Dépens. - Condamnation.

Il suffit, pour qu'une partie ne puisse être condamnée aux dépens, qu'elle obtienne en définitive l'objet de sa demande, encore bien qu'elle succombe en ce qui touche les motifs sur lesquels celte demande était formée, et qu'elle n'ait obtenu gain de cause que par suite d'un événement qui ne permettait plus qu'il y eût contestation.

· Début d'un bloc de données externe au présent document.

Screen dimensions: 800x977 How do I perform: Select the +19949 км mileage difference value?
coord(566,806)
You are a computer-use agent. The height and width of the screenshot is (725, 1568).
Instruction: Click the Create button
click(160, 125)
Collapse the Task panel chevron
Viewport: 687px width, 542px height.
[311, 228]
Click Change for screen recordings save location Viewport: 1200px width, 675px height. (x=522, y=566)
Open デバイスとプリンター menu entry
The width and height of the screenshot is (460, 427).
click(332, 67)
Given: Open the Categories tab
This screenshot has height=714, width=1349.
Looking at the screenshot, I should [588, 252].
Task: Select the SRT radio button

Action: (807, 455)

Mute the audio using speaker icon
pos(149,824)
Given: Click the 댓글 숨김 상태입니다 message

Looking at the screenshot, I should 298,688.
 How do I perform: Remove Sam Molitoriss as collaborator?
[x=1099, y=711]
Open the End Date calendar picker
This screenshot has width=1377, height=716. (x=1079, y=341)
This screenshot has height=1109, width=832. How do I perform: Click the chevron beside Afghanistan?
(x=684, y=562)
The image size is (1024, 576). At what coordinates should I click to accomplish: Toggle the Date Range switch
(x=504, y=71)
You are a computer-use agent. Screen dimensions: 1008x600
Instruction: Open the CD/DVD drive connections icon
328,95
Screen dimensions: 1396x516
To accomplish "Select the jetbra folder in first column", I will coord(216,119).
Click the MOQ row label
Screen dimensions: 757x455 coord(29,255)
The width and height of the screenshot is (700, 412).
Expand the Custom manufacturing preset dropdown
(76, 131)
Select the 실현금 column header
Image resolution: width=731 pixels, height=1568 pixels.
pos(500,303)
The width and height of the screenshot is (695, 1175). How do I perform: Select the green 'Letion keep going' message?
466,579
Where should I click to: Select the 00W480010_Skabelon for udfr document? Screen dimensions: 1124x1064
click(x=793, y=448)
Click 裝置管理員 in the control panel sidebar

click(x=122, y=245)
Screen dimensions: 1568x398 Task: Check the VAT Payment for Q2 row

(Laurent C. Perrault et autres.)

Le sieur Laurent avait remis au sieur Perrault, commissionnaire de roulage à Paris, des caisses et des ballots à l'adresse de sa fille, madame Laurent-Picot, propriétaire à Montpellier. Ces objets furent remis par le sieur Perrault à un autre commissionnaire, et ainsi de suite, de telle sorte qu'avant d'arriver à Montpellier, les colis passèrent par les mains de plusieurs commissionnaires intermédiaires. Le sieur Caron, commissionnaire à Montpellier, à qui ils furent remis, n'ayant pas trouvé inadame Laurent Picot, laissa les effets à madame Fontenay Picot.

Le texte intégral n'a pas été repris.